Example: Handling Max Tokens

if message.stop_reason == "max_tokens":
    # Continue the conversation with the partial response
    messages.append({"role": "assistant", "content": message.content[0].text})
    messages.append({"role": "user", "content": "Please continue."})
    message = client.messages.create(
        model="claude-opus-4-7",
        max_tokens=1024,
        messages=messages
    )

Error Handling

Common API errors and how to handle them:

400 Bad Request: Invalid parameters (e.g., prefill on unsupported model)
401 Unauthorized: Invalid API key
429 Rate Limit: Too many requests — implement exponential backoff
500 Internal Server Error: Temporary issue — retry with backoff

import time
from anthropic import Anthropic, APIError, RateLimitError
client = Anthropic()
for attempt in range(3):
    try:
        message = client.messages.create(
            model="claude-opus-4-7",
            max_tokens=1024,
            messages=[{"role": "user", "content": "Hello"}]
        )
        break
    except RateLimitError:
        time.sleep(2 ** attempt)
    except APIError as e:
        print(f"API error: {e}")
        break

Key Takeaways

The Messages API is stateless — always send the full conversation history.

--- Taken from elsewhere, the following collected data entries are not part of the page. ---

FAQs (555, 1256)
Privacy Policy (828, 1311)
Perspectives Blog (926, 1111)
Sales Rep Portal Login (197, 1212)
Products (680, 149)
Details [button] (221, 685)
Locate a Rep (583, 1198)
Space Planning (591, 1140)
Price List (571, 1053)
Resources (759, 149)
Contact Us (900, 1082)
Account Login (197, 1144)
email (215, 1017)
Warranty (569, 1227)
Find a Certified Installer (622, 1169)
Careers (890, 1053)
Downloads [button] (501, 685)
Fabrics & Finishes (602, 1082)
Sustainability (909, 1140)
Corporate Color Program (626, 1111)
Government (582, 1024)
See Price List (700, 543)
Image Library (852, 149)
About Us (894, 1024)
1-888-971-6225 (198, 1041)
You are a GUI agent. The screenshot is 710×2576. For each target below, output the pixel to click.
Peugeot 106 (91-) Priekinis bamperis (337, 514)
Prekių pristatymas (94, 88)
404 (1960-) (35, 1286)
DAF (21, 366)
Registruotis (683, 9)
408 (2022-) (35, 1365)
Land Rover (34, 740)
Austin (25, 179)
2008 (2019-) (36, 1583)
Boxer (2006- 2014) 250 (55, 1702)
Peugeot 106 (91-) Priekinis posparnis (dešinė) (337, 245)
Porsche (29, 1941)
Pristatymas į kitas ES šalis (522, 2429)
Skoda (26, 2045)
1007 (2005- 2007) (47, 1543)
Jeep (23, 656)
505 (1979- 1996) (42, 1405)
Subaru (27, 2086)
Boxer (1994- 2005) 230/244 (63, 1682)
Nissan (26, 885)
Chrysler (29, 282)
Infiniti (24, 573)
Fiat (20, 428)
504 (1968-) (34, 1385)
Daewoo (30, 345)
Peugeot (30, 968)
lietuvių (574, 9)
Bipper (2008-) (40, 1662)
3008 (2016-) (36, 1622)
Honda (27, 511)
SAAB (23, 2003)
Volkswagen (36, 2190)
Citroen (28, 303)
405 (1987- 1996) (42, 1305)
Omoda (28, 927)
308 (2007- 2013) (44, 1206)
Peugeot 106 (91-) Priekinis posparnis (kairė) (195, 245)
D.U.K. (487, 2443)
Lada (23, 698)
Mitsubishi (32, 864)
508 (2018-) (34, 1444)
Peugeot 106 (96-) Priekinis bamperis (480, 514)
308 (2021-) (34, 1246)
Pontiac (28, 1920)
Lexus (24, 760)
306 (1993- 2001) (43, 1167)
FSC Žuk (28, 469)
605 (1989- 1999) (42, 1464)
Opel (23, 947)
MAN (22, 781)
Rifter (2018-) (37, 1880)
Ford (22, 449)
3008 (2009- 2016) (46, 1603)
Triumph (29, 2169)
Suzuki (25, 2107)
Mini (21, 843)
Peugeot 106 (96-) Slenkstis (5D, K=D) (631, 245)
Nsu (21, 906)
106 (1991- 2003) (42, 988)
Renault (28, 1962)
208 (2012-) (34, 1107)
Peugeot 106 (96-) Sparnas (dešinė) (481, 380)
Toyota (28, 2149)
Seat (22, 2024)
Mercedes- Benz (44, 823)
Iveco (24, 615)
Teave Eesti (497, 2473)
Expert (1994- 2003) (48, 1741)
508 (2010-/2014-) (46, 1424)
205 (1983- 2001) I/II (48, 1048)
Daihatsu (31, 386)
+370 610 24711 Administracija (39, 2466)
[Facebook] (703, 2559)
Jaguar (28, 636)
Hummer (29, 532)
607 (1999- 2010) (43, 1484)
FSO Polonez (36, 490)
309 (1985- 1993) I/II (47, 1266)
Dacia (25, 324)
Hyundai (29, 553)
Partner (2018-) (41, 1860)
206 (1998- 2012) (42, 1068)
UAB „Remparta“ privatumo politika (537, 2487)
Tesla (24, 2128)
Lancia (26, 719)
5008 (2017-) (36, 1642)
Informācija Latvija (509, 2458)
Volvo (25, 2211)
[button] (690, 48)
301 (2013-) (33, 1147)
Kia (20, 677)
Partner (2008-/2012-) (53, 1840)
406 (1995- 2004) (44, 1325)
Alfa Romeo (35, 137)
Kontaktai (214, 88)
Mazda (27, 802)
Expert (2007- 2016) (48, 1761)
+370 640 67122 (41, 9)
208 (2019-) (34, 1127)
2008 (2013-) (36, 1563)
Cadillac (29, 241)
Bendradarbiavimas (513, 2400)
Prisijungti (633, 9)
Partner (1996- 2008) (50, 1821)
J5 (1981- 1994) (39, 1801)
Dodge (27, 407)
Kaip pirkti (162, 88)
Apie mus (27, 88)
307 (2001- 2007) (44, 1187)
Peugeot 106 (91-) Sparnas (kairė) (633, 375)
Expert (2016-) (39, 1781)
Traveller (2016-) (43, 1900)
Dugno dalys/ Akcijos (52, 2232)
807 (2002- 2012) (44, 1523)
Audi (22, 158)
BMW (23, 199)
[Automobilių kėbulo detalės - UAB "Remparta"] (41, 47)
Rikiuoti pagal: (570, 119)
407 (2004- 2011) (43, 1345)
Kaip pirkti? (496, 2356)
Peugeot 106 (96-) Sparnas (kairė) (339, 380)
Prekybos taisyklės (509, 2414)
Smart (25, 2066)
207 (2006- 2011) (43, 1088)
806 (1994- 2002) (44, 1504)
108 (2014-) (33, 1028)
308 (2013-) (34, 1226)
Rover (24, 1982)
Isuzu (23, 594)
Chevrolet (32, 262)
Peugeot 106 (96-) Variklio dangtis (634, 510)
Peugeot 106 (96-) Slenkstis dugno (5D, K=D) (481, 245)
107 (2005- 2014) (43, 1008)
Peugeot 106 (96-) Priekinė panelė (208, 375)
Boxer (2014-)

Manage context carefully to avoid token waste.
Prefill is powerful but limited — use it for constrained outputs, but migrate to structured outputs or system prompts for unsupported models.
Vision capabilities let Claude analyze images — combine with text prompts for best results, and be mindful of token costs.
Handle stop reasons to build robust applications — especially max_tokens for long responses and tool_use for agent workflows.
Implement error handling with retry logic for rate limits and transient errors to ensure reliable API usage.